_Data provided:_
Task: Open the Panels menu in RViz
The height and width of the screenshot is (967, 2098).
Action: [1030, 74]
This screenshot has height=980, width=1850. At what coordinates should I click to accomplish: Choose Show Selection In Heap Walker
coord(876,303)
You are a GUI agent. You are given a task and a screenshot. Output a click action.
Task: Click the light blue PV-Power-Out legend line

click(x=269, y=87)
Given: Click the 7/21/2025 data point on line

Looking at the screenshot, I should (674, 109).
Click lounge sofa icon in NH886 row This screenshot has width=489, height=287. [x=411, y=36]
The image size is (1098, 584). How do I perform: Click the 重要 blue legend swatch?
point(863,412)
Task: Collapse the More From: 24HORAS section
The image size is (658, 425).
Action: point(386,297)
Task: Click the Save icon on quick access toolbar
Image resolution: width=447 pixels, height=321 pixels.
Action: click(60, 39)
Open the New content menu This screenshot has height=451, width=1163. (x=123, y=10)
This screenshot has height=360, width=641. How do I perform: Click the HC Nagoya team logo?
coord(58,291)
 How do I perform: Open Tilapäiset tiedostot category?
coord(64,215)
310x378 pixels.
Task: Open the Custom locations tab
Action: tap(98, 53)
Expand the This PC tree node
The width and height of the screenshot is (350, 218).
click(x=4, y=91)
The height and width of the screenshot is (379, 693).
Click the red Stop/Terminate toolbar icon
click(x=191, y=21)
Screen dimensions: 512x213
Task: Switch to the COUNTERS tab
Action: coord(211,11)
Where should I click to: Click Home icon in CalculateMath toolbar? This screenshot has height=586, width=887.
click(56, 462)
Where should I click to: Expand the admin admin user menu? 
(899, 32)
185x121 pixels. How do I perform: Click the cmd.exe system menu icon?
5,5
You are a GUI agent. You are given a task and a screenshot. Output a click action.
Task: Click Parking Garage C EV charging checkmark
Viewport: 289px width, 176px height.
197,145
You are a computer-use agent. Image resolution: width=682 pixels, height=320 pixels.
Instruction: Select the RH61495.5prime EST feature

_Task directions:_ Rewrite all of the records above, replacing "GUI agent" with "interface assistant" wherever it appears and leaving everything else the same.

_Expected output:_
Task: Open the Panels menu in RViz
The height and width of the screenshot is (967, 2098).
Action: [1030, 74]
This screenshot has height=980, width=1850. At what coordinates should I click to accomplish: Choose Show Selection In Heap Walker
coord(876,303)
You are a interface assistant. You are given a task and a screenshot. Output a click action.
Task: Click the light blue PV-Power-Out legend line

click(x=269, y=87)
Given: Click the 7/21/2025 data point on line

Looking at the screenshot, I should (674, 109).
Click lounge sofa icon in NH886 row This screenshot has width=489, height=287. [x=411, y=36]
The image size is (1098, 584). How do I perform: Click the 重要 blue legend swatch?
point(863,412)
Task: Collapse the More From: 24HORAS section
The image size is (658, 425).
Action: point(386,297)
Task: Click the Save icon on quick access toolbar
Image resolution: width=447 pixels, height=321 pixels.
Action: click(60, 39)
Open the New content menu This screenshot has height=451, width=1163. (x=123, y=10)
This screenshot has height=360, width=641. How do I perform: Click the HC Nagoya team logo?
coord(58,291)
 How do I perform: Open Tilapäiset tiedostot category?
coord(64,215)
310x378 pixels.
Task: Open the Custom locations tab
Action: tap(98, 53)
Expand the This PC tree node
The width and height of the screenshot is (350, 218).
click(x=4, y=91)
The height and width of the screenshot is (379, 693).
Click the red Stop/Terminate toolbar icon
click(x=191, y=21)
Screen dimensions: 512x213
Task: Switch to the COUNTERS tab
Action: coord(211,11)
Where should I click to: Click Home icon in CalculateMath toolbar? This screenshot has height=586, width=887.
click(56, 462)
Where should I click to: Expand the admin admin user menu? 
(899, 32)
185x121 pixels. How do I perform: Click the cmd.exe system menu icon?
5,5
You are a interface assistant. You are given a task and a screenshot. Output a click action.
Task: Click Parking Garage C EV charging checkmark
Viewport: 289px width, 176px height.
197,145
You are a computer-use agent. Image resolution: width=682 pixels, height=320 pixels.
Instruction: Select the RH61495.5prime EST feature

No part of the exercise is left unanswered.